MATERIAL SUPPLIED START

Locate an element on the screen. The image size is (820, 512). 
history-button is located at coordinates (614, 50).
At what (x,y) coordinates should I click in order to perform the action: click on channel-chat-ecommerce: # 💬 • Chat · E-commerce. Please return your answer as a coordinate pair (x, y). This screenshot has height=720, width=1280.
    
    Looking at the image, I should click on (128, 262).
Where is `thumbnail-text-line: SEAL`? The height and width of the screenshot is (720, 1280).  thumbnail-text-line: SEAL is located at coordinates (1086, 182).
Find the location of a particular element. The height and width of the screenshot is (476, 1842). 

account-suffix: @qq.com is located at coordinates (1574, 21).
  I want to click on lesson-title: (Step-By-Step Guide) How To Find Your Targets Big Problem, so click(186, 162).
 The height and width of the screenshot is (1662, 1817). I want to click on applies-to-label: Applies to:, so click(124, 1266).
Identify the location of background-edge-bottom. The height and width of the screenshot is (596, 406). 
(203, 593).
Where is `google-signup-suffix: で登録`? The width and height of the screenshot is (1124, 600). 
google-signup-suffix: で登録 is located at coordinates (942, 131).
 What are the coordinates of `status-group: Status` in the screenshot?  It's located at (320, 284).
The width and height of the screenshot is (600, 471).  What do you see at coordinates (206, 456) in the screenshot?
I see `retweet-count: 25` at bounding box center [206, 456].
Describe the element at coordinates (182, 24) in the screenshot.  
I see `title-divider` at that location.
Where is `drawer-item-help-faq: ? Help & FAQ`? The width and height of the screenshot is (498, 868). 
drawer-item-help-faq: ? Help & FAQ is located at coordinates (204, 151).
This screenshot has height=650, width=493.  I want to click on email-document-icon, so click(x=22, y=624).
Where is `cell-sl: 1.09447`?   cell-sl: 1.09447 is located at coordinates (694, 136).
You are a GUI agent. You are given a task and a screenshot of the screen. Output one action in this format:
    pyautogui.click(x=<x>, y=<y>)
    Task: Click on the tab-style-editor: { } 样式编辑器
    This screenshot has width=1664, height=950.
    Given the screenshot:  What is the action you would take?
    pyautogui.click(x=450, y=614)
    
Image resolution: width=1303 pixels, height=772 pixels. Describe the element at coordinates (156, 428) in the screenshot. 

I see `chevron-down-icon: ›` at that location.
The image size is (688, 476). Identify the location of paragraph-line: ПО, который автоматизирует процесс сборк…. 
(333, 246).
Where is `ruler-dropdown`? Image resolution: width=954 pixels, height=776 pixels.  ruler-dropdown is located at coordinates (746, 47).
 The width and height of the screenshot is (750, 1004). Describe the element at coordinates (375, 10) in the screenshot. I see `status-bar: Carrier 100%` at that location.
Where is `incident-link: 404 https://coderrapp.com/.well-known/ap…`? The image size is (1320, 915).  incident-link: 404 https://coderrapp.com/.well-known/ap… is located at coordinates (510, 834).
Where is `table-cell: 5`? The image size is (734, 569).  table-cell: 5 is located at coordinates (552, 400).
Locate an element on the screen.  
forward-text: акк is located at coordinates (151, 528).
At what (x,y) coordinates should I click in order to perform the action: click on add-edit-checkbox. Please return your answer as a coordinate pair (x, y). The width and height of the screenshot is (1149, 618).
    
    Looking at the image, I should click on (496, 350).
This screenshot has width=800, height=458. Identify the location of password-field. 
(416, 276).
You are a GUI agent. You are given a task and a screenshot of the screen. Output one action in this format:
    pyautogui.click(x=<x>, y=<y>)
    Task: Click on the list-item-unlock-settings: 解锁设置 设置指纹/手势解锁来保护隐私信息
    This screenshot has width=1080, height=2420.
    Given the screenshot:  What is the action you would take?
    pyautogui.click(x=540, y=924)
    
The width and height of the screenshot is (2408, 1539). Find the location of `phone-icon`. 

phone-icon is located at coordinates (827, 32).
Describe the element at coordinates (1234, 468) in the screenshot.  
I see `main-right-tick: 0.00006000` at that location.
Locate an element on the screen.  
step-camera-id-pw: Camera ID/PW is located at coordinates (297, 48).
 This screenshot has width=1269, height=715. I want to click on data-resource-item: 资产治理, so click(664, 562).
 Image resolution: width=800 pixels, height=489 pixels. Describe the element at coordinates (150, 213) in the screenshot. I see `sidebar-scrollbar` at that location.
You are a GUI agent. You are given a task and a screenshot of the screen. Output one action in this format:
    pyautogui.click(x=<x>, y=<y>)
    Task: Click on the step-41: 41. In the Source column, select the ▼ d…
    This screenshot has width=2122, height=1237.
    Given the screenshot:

MATERIAL SUPPLIED END

### WHAT THE TASK REQUIRES
Could you write out all of the data above again, line for line, with no changes?

### REPLY
Locate an element on the screen. The image size is (820, 512). 
history-button is located at coordinates (614, 50).
At what (x,y) coordinates should I click in order to perform the action: click on channel-chat-ecommerce: # 💬 • Chat · E-commerce. Please return your answer as a coordinate pair (x, y). This screenshot has height=720, width=1280.
    
    Looking at the image, I should click on (128, 262).
Where is `thumbnail-text-line: SEAL`? The height and width of the screenshot is (720, 1280).  thumbnail-text-line: SEAL is located at coordinates (1086, 182).
Find the location of a particular element. The height and width of the screenshot is (476, 1842). 

account-suffix: @qq.com is located at coordinates (1574, 21).
  I want to click on lesson-title: (Step-By-Step Guide) How To Find Your Targets Big Problem, so click(186, 162).
 The height and width of the screenshot is (1662, 1817). I want to click on applies-to-label: Applies to:, so click(124, 1266).
Identify the location of background-edge-bottom. The height and width of the screenshot is (596, 406). 
(203, 593).
Where is `google-signup-suffix: で登録`? The width and height of the screenshot is (1124, 600). 
google-signup-suffix: で登録 is located at coordinates (942, 131).
 What are the coordinates of `status-group: Status` in the screenshot?  It's located at (320, 284).
The width and height of the screenshot is (600, 471).  What do you see at coordinates (206, 456) in the screenshot?
I see `retweet-count: 25` at bounding box center [206, 456].
Describe the element at coordinates (182, 24) in the screenshot.  
I see `title-divider` at that location.
Where is `drawer-item-help-faq: ? Help & FAQ`? The width and height of the screenshot is (498, 868). 
drawer-item-help-faq: ? Help & FAQ is located at coordinates (204, 151).
This screenshot has height=650, width=493.  I want to click on email-document-icon, so click(x=22, y=624).
Where is `cell-sl: 1.09447`?   cell-sl: 1.09447 is located at coordinates (694, 136).
You are a GUI agent. You are given a task and a screenshot of the screen. Output one action in this format:
    pyautogui.click(x=<x>, y=<y>)
    Task: Click on the tab-style-editor: { } 样式编辑器
    This screenshot has width=1664, height=950.
    Given the screenshot:  What is the action you would take?
    pyautogui.click(x=450, y=614)
    
Image resolution: width=1303 pixels, height=772 pixels. Describe the element at coordinates (156, 428) in the screenshot. 

I see `chevron-down-icon: ›` at that location.
The image size is (688, 476). Identify the location of paragraph-line: ПО, который автоматизирует процесс сборк…. 
(333, 246).
Where is `ruler-dropdown`? Image resolution: width=954 pixels, height=776 pixels.  ruler-dropdown is located at coordinates (746, 47).
 The width and height of the screenshot is (750, 1004). Describe the element at coordinates (375, 10) in the screenshot. I see `status-bar: Carrier 100%` at that location.
Where is `incident-link: 404 https://coderrapp.com/.well-known/ap…`? The image size is (1320, 915).  incident-link: 404 https://coderrapp.com/.well-known/ap… is located at coordinates (510, 834).
Where is `table-cell: 5`? The image size is (734, 569).  table-cell: 5 is located at coordinates (552, 400).
Locate an element on the screen.  
forward-text: акк is located at coordinates (151, 528).
At what (x,y) coordinates should I click in order to perform the action: click on add-edit-checkbox. Please return your answer as a coordinate pair (x, y). The width and height of the screenshot is (1149, 618).
    
    Looking at the image, I should click on (496, 350).
This screenshot has width=800, height=458. Identify the location of password-field. 
(416, 276).
You are a GUI agent. You are given a task and a screenshot of the screen. Output one action in this format:
    pyautogui.click(x=<x>, y=<y>)
    Task: Click on the list-item-unlock-settings: 解锁设置 设置指纹/手势解锁来保护隐私信息
    This screenshot has width=1080, height=2420.
    Given the screenshot:  What is the action you would take?
    pyautogui.click(x=540, y=924)
    
The width and height of the screenshot is (2408, 1539). Find the location of `phone-icon`. 

phone-icon is located at coordinates (827, 32).
Describe the element at coordinates (1234, 468) in the screenshot.  
I see `main-right-tick: 0.00006000` at that location.
Locate an element on the screen.  
step-camera-id-pw: Camera ID/PW is located at coordinates (297, 48).
 This screenshot has width=1269, height=715. I want to click on data-resource-item: 资产治理, so click(664, 562).
 Image resolution: width=800 pixels, height=489 pixels. Describe the element at coordinates (150, 213) in the screenshot. I see `sidebar-scrollbar` at that location.
You are a GUI agent. You are given a task and a screenshot of the screen. Output one action in this format:
    pyautogui.click(x=<x>, y=<y>)
    Task: Click on the step-41: 41. In the Source column, select the ▼ d…
    This screenshot has width=2122, height=1237.
    Given the screenshot:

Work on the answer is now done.